The Love Entered the City exhibition opened at the Blok A Gallery. It presents 2001-2002 graphic works by Kyiv-based painter Andriy Levytsky. Levytsky’s new works are united by a common theme — a city as a certain kind of universe, diverse and polysemantic in its manifestations. The works are inspired by impressions from jazz music and trips to European cities. The synthesis of sight and auditory perception defines the structure of the artist’s creations.

Graphic works are horizontally oriented, which makes them look more panoramic. This is not a city landscape in the traditional meaning of the word, but rather a landscape of soul, a reflection of various moods permeated with optimistic view on the world. The details — trees, houses, mountains, faces, fonts, etc. — form a certain pattern; every detail seems to proceed from the previous one, and the painter’s brush moves freely, following his imagination, the material, and rhythm. A natural, though strictly organized from the inside, visual rank is formed. It is saturated with moods, reflections, memories, and associations: letters and artistic quotations are put over the landscape, creating an uneven “blues” rhythm.

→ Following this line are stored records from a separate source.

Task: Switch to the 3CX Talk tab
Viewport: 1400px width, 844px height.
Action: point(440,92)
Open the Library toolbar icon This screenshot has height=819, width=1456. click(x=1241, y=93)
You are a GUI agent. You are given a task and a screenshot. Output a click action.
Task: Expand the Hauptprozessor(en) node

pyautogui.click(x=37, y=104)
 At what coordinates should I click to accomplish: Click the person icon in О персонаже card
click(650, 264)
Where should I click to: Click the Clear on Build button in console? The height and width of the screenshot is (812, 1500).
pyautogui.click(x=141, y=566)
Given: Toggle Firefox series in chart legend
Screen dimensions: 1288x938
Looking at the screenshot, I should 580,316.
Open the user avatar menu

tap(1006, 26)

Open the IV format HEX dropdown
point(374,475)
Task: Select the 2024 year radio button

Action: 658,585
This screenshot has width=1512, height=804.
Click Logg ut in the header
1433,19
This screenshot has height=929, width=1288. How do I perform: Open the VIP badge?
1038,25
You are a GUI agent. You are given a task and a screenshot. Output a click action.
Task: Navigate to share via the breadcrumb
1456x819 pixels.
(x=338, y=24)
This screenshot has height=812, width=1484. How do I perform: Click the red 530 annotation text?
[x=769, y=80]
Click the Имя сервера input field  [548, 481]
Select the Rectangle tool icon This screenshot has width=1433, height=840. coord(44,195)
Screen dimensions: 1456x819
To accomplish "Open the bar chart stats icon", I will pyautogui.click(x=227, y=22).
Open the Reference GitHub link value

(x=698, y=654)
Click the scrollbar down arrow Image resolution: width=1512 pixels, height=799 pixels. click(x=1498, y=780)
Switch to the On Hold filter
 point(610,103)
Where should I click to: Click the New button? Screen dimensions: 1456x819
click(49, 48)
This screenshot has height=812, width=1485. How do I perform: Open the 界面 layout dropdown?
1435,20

Soft coloring sets off the expressiveness of line and stroke. Levytsky uses intaglio technique which embraces various methods of metal works: engraving (dry needle, chisel, and mezzo tinto) along with etching (aquatinta, open etching, etched stroke). Combination of graphic chiseling and picturesque etching allows the artist to create a complicated image with wide range of shades, tones, and texture. The opportunity to paint freely with a needle on a metal plaque preserves spontaneity, giving a precise reflection of the author’s temper. Etching is characterized by relief surface, which makes the imprint deep and light simultaneously. The basic strokes of this technique — short or long, straight or convoluted, or crossing with each other — express various shades of mood as well as the state of a landscape, its many dimensions, space, and air.

Andriy Levytsky sticks to the laws of classic etching technique by choice. His creative work is a continuation of the success achieved by Rembrandt and Shevchenko, and an improvement of the experience of his teachers — Yakutovych, Derehus, and Chebykin. Levytsky’s work gives us the evidence that the intaglio technique offers unlimited opportunities for a contemporary self-expression, and that skillful technique is imperative for creating modern works of art.

The artist has been using the etching technique for many years, bewitched by its wide range of opportunities and the special qualities of the texture that metal leaves on paper. The works presented at the exhibition are printed from plaques of copper — noble, plastic, and delicate material. It is interesting that the author never makes preliminary sketches: the image grows immediately on copper, subject to capricious imagination and spontaneous movement of hand.

Levytsky avoids creating series, which is often characteristic for graphics. He strives to make every composition a complete self-valuable artistic image. His graphics, being saturated with texture, convey the most diverse traits: transparency and density, energy and softness, spaciousness and decorative flatness, light and shadows...

The completeness of Levytsky’s works reminds one that jewelry art was at the source of etching. His art in its polished forms gives the spectators a lot of room for guess and imagination.